With all pictures omitted, return verbatim the lines from the beginning of the records below through the line containing "This screenshot has width=640, height=560.".
=== RECORDED INFORMATION ===
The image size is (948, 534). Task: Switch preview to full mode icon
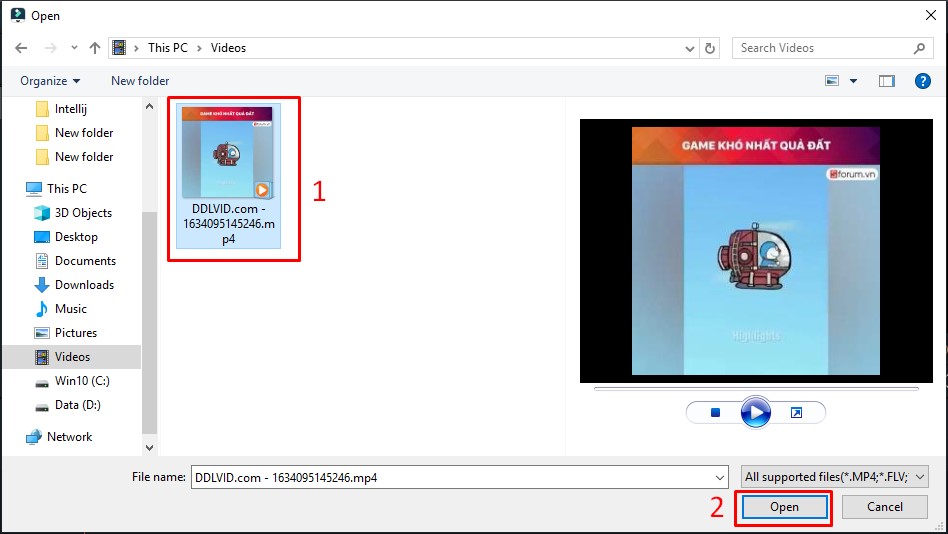(796, 412)
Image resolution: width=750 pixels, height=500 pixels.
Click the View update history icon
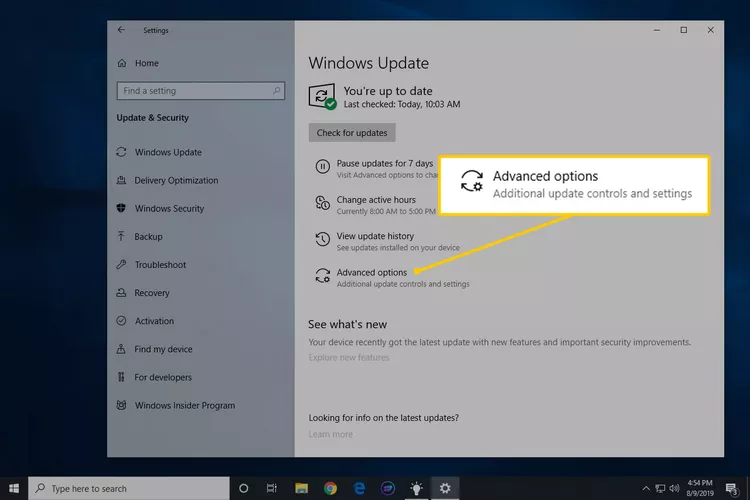[x=322, y=240]
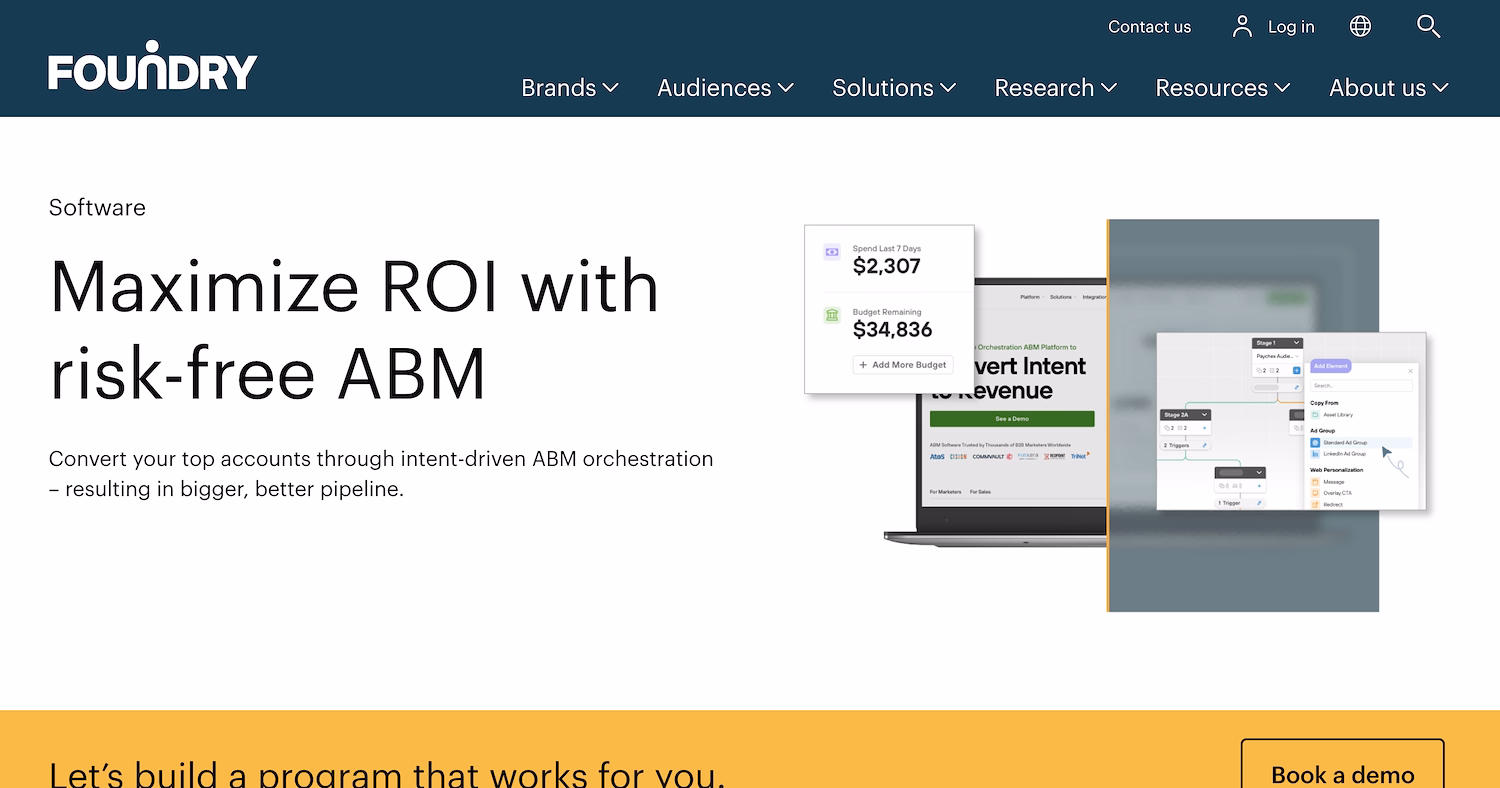The width and height of the screenshot is (1500, 788).
Task: Click the Redirect icon
Action: point(1315,504)
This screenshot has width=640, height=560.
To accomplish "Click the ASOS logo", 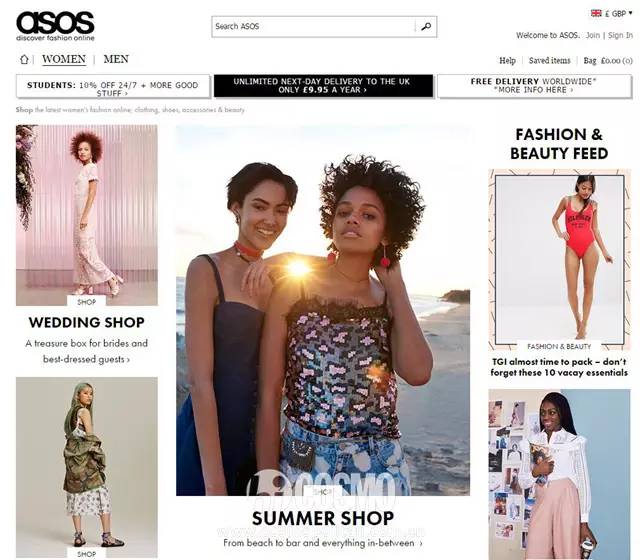I will point(56,26).
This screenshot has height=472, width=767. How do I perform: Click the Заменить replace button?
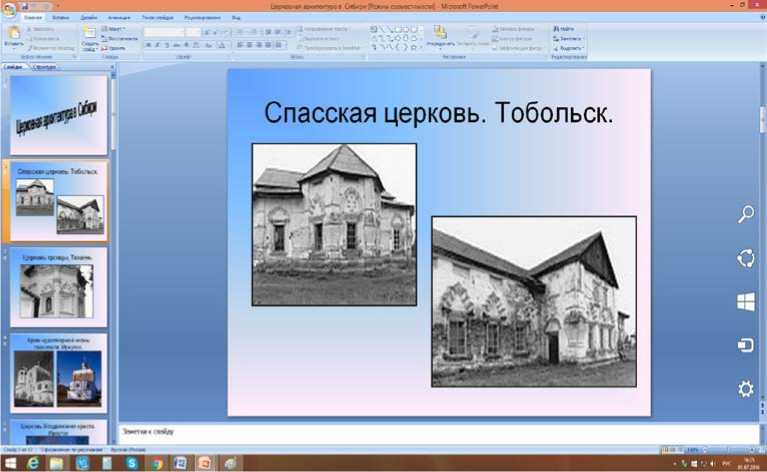(570, 39)
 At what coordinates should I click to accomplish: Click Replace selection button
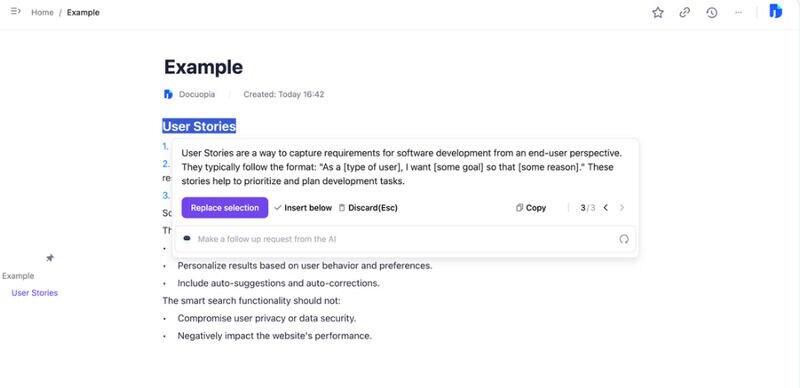click(x=224, y=208)
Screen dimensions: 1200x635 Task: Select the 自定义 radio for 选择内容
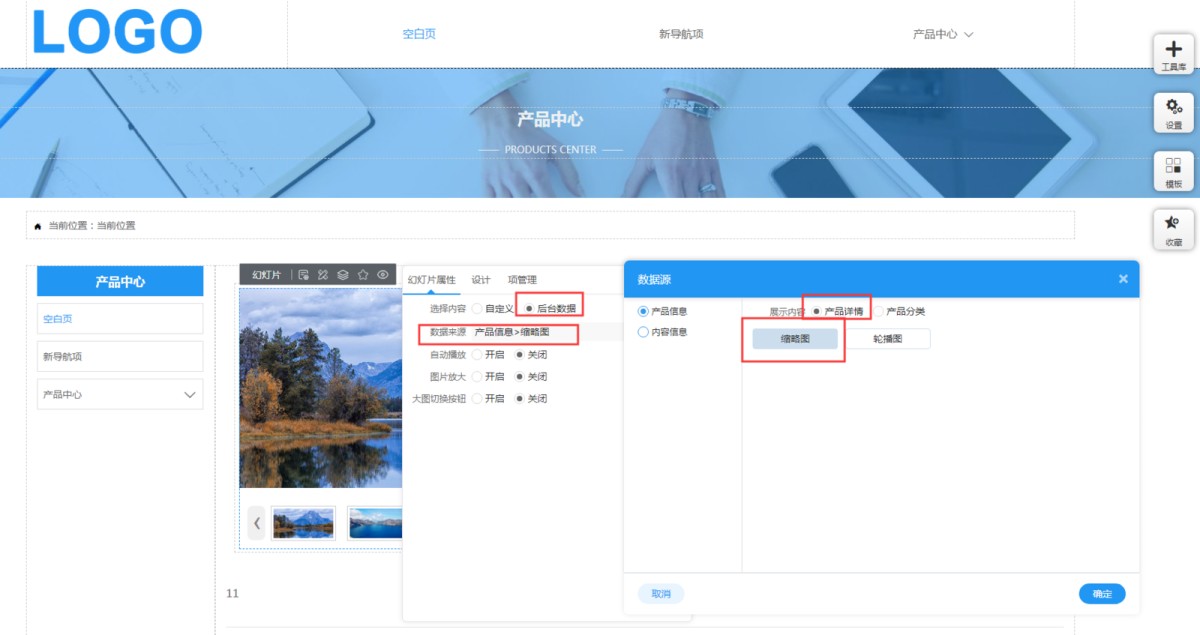(x=477, y=309)
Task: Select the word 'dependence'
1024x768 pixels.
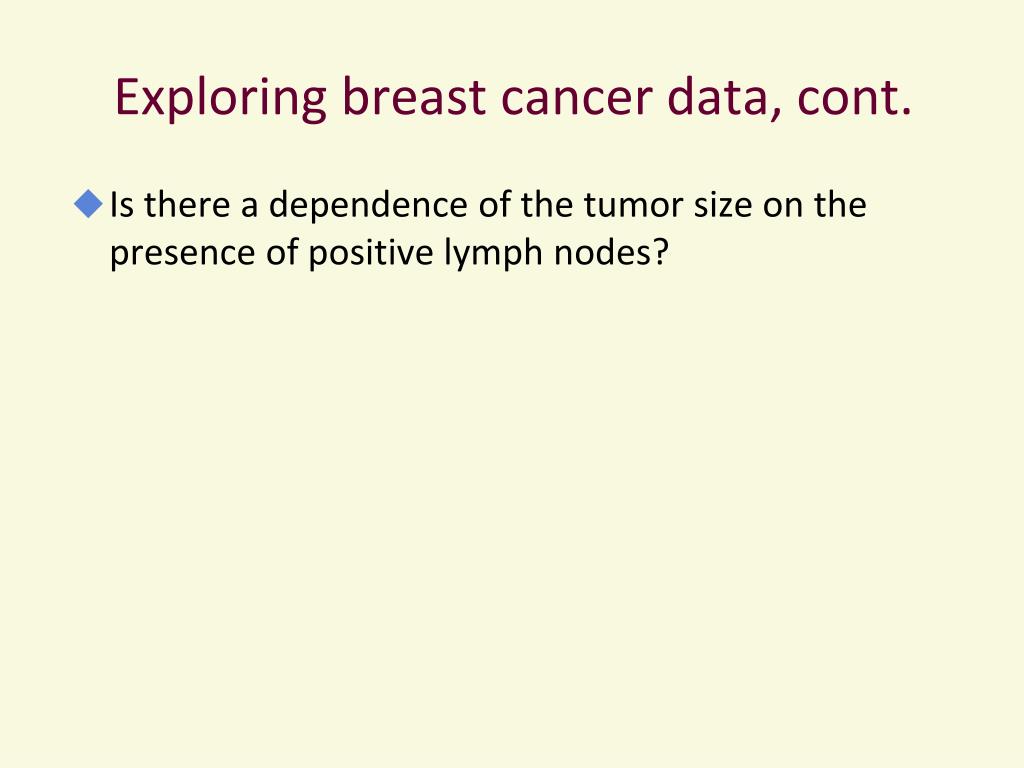Action: [368, 206]
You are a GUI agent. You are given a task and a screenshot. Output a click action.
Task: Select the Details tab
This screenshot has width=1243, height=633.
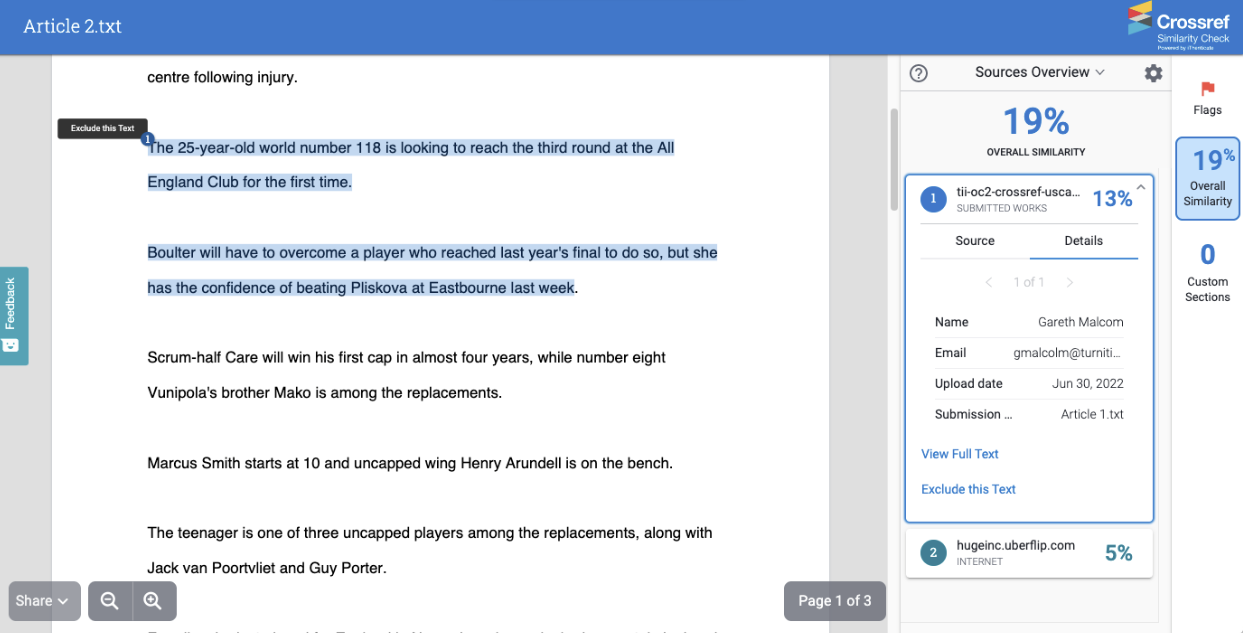1083,241
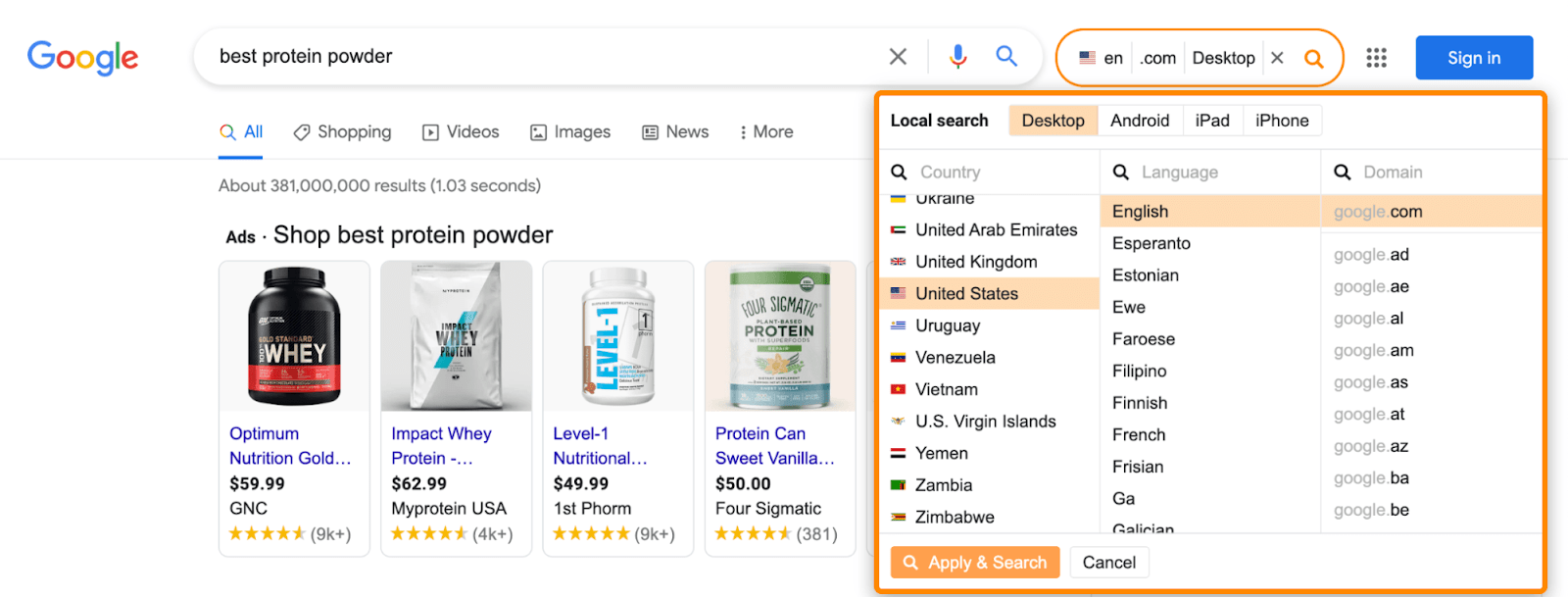Click the Country search field

pos(1000,173)
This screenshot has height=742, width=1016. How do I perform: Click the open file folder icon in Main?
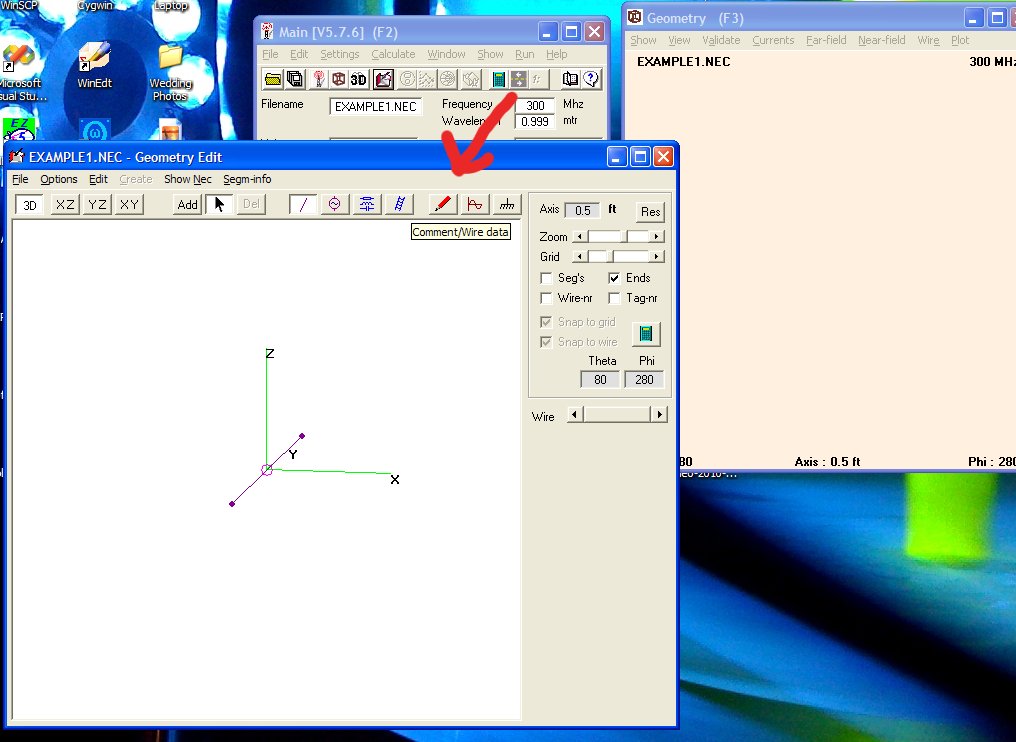[273, 79]
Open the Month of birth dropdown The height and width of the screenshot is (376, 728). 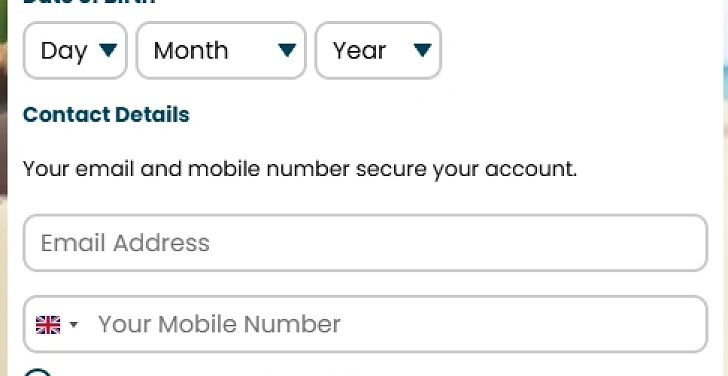(221, 50)
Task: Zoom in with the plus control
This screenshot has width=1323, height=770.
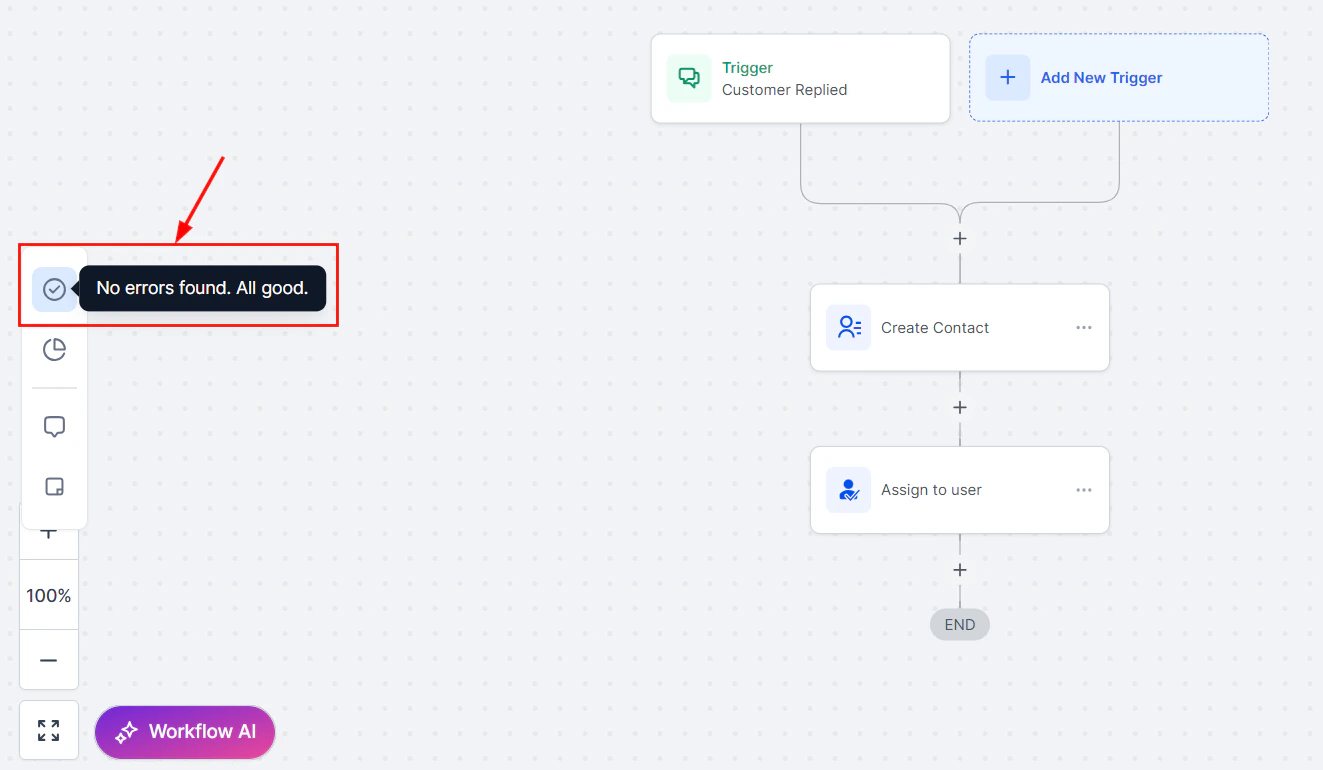Action: coord(48,531)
===
# ANSWER SPACE:
The image size is (948, 534). Task: Switch preview to full mode icon
(796, 412)
Image resolution: width=750 pixels, height=500 pixels.
Click the View update history icon
[x=322, y=240]
The width and height of the screenshot is (1500, 788).
Task: Click the Redirect icon
Action: point(1315,504)
This screenshot has width=640, height=560.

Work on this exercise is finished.